The Vacation We All Need to Take (337)

“The key isn’t to prioritize what’s on your schedule, but to schedule your priorities.”
— Stephen Covey

When I first read that quote from Mr. Covey, I said to myself: “Oh great, now that’s one more thing I’m doing wrong in my life. I need to start scheduling my priorities. But my schedule isn’t my own. I have commitments to keep and others counting on me.” Makes me kind of sound self-important, doesn’t it? And that’s what I want others to think. But maybe you and I have far more control over our schedules than we care to admit? Maybe we use our busyness to avoid facing certain truths about ourselves? Our schedules become nothing other than a distracting drug narcotizing us from ourselves.

Recent labor data show that, in the aggregate, we work longer hours than we used to. We also work those longer hours with increased productivity, but we do so for less pay than in the past. And we don’t take all the vacation time we’re allowed. Such busyness in our work lives must then be a surrogate for something else. Maybe it’s our way of proving our self-worth to ourselves and others? Bragging about how busy we are has become a new status symbol. And that must make us important, right? It proves we’re indispensable. Yet, it might be just another way we engage in self-justification.

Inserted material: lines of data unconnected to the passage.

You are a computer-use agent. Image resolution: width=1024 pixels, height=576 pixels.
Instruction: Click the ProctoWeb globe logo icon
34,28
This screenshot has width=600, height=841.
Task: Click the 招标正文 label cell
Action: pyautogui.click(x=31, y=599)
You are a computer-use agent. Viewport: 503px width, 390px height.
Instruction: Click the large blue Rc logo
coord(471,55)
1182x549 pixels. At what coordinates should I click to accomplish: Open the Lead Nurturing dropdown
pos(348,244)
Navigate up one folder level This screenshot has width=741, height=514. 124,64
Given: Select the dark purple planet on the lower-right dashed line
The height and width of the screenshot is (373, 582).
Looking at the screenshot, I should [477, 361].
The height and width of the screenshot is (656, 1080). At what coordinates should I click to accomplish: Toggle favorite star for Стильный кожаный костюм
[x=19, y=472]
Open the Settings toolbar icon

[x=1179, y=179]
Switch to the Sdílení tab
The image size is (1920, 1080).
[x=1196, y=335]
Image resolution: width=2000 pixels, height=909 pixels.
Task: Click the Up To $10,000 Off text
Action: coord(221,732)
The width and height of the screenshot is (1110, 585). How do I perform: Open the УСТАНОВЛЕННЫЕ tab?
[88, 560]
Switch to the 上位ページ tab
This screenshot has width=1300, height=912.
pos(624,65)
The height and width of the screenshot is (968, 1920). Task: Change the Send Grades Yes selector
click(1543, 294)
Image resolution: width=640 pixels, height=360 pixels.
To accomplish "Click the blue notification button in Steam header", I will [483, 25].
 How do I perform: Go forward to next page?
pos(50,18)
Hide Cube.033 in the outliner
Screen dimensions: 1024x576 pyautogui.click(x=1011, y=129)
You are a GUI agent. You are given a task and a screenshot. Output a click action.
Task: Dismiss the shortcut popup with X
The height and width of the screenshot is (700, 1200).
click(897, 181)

Earlier this year, Brigid Schulte, author of Overwhelmed: Work, Love, and Play When No One Has the Time, reported on some ironic practices by experts whose jobs are to help us find appropriate work-life balance. Kathy Simons, the Director of the Work-Life Center at MIT, has advocated for years for more humane workplace policies and family-friendly benefits. Her research indicates that people who don’t take vacations are 30%-50% more likely to suffer heart attacks than those who take vacations. And yet for five years, Simons herself hasn’t taken a vacation. Talk about “physician heal thyself!”

And Phyllis Stewart Pires traveled the world helping people who worked for her global tech company to improve their work-life balance. One day she found herself in an ambulance racing to hospital. She later said: “I was missing family events. My friends were calling me out on being AWOL. My husband was calling me out on not doing my share. It was almost like I was obsessed with this idea that people were counting on me to really make a difference in their workplace. I couldn’t let them down.” So, she let her friends and family down instead. We all have this need to justify ourselves, don’t we?

”Martha, Martha, you are worried and distracted by many things; there is need of only one thing” (Luke 10). As my Daddy would say: Jesus has her number, doesn’t he? Martha was using her busyness as a distraction; as a way for her to avoid facing her anxiety about her life and relationship with God, which is the “one thing” needed. And Jesus has our number, too. But rather than exploiting that, he simply says:” Come to me, all you who are weary and are carrying heavy burdens, and I will give you rest” (Matthew 11). Jesus offers us an eternal vacation from what seems to be our life project at justifying ourselves. That’s a vacation we all need to take.